:: Your task ::
Return only the lines from the start of the records through the line that contains "253x142 pixels.", inclusive; leave out all pictures.

Stored data entries

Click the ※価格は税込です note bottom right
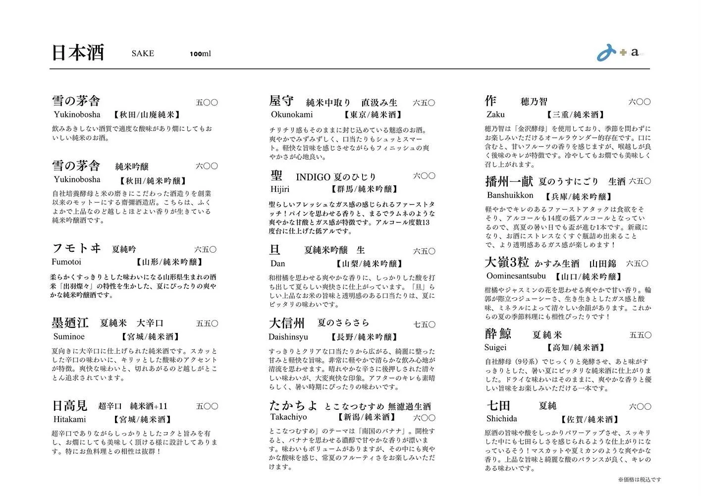701x496 pixels. pyautogui.click(x=639, y=480)
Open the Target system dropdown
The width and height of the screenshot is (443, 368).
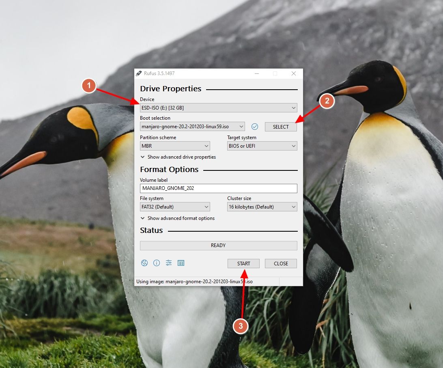(x=262, y=146)
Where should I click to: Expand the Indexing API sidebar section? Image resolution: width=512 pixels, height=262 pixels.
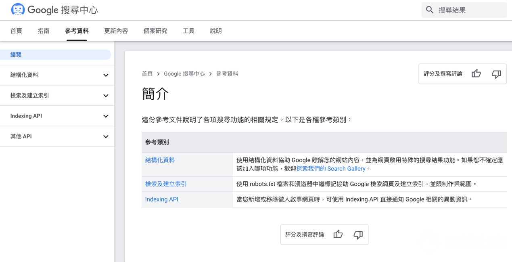(106, 116)
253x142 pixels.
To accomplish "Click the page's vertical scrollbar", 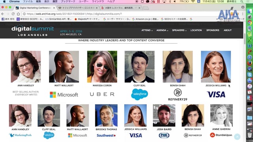I will [x=244, y=39].

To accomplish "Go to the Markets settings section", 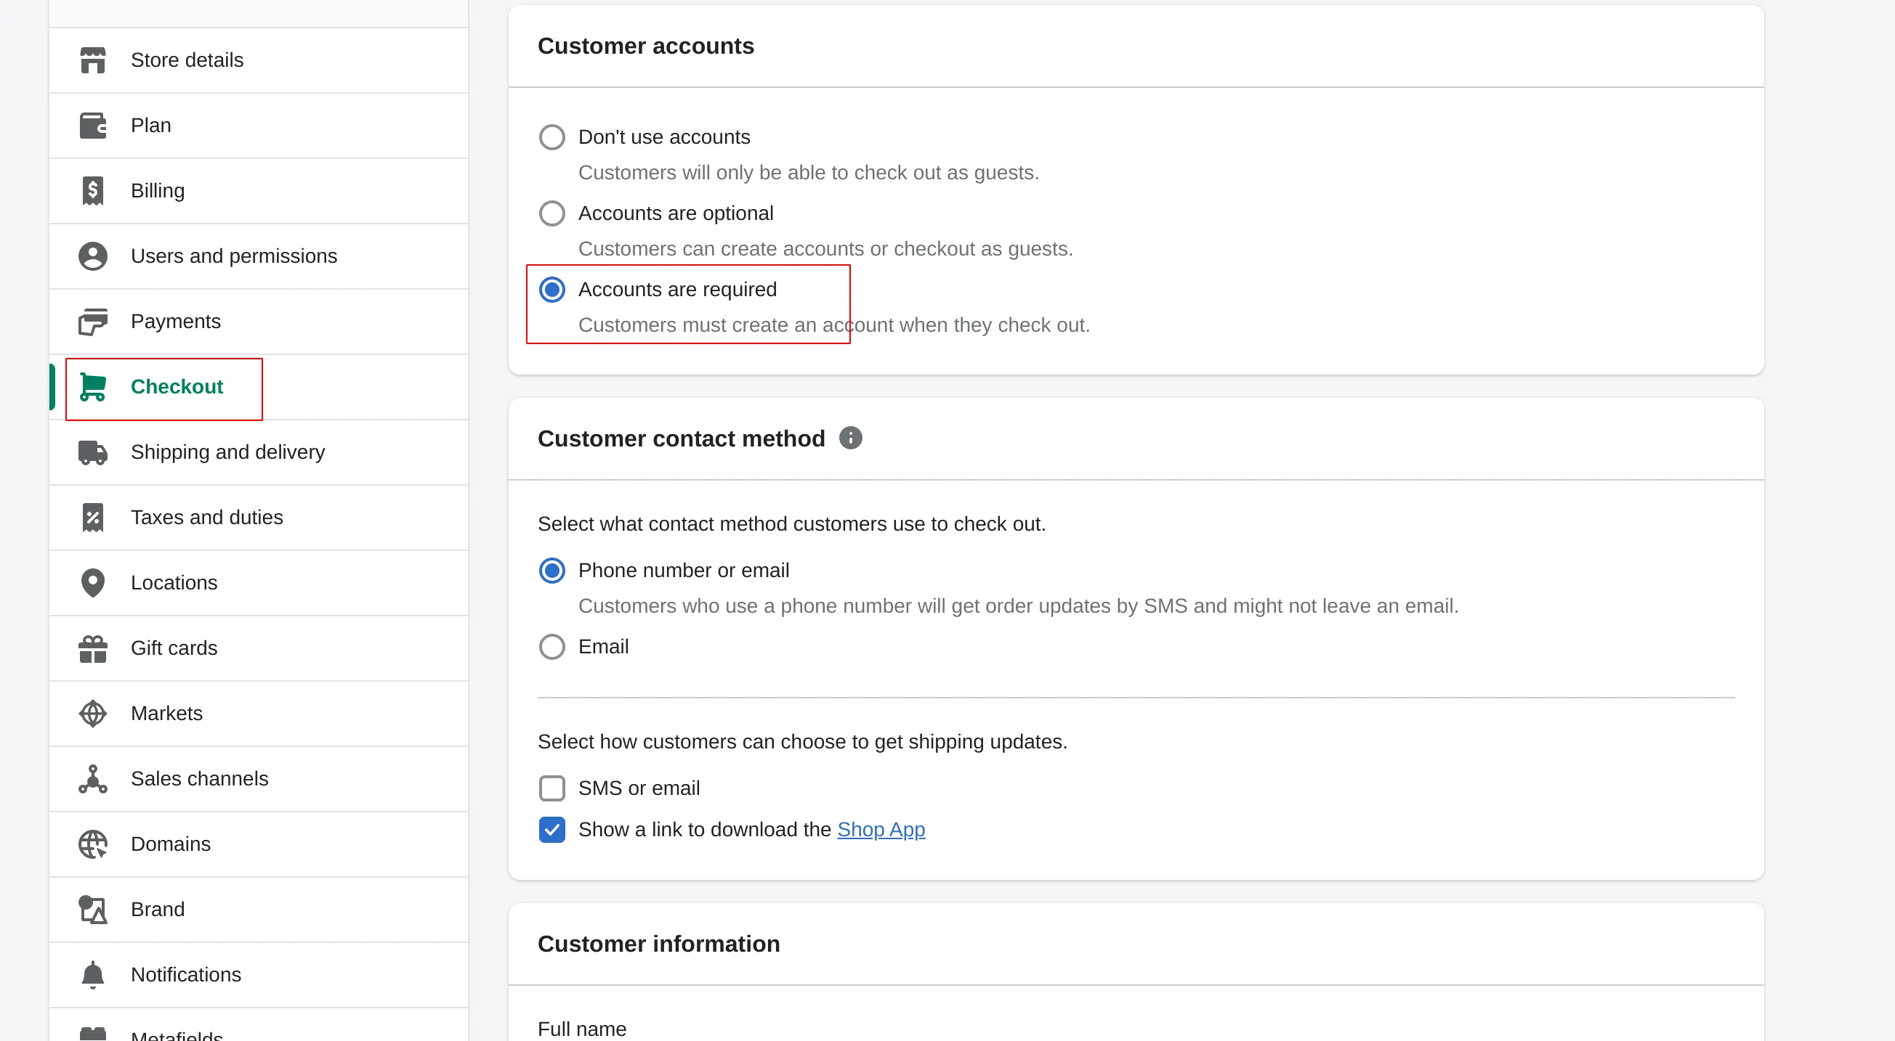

:: Answer space ::
Click the ※価格は税込です note bottom right
701x496 pixels. pyautogui.click(x=639, y=480)
Open the Target system dropdown
The width and height of the screenshot is (443, 368).
(x=262, y=146)
Where should I click to: Expand the Indexing API sidebar section? Image resolution: width=512 pixels, height=262 pixels.
(106, 116)
253x142 pixels.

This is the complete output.